Auftrag: In welchem Zeitraum war Wolfgang Gäfgen laut dem Nachruf auf ihn Professor an der Stuttgarter Kunstakademie?

Vorliegender Text:
---

Die Qualität seiner Zeichnungen führte Wolfgang Gäfgen 1977 bis zur Weltkunstschau Documenta in Kassel. Mit 87 Jahren ist der langjährige Professor der Stuttgarter Kunstakademie jetzt gestorben.
„Wolfgang Gäfgen“, schrieb unser Kritiker Rainer Vogt 2007 anlässlich einer Schau mit Werken von Gäfgen im Kunstverein Reutlingen, „ist sich seiner Mittel viel zu bewusst, um der Linie nicht alle Freiheit zu lassen, zu schweifen oder zu wuchernden Zellverbänden auszuwachsen.“ Und anlässlich einer umfassenden Würdigung 2018 in der Villa Merkel in Esslingen schloss Julia Lutzeyer ihre Besprechung mit dem Satz: „So lernt man Gäfgen als einen Künstler kennen, der die grafische Tradition mit dem Tempo und dem Duktus der Gegenwart zu verbinden weiß.“
Grenzgänger zwischen Deutschland und Frankreich
Da geht es also um einen mit ungemein wachem Geist. Stets einen halben Schritt auf Distanz und nicht selten mit einem Lächeln, das den eigenen Anspruch deutlich macht. Und bei alldem dies: interessiert. Wirklich interessiert an den Formungen Anderer, vor allem der Jüngeren. Mit dieser Haltung prägt Wolfgang Gäfgen, Teilnehmer der Documenta 6, 1977 in Kassel, von 1983 bis 2002 als Professor für Freie Grafik und Malerei an der Stuttgarter Kunstakademie zahlreiche Studierenden. Mehr noch aber: Gäfgen ist zugleich Europäer, der vor allem die Fäden zwischen Deutschland und Frankreich immer neu zu spinnen und zu festigen sucht. Sein grenzüberschreitender Rat fehlt nun – bereits am 13. Februar ist Gäfgen im Alter von 87 Jahren in Esslingen gestorben.

---

Datenauszug:

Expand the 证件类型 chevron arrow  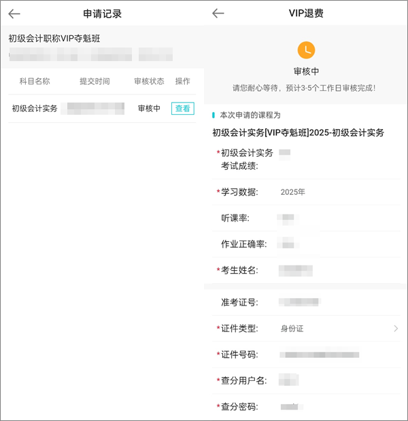[x=396, y=329]
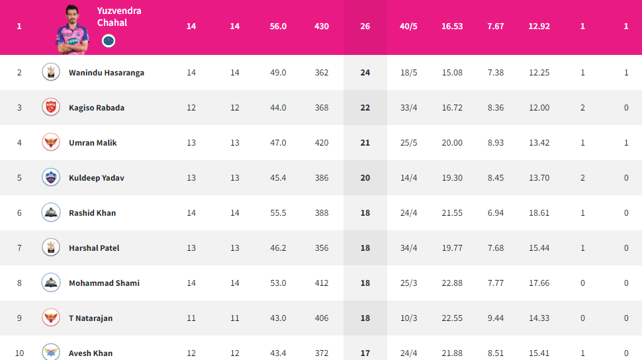Open Yuzvendra Chahal's player profile name

(119, 17)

---

Gelöste Aufgabe: Von 1983 bis 2002.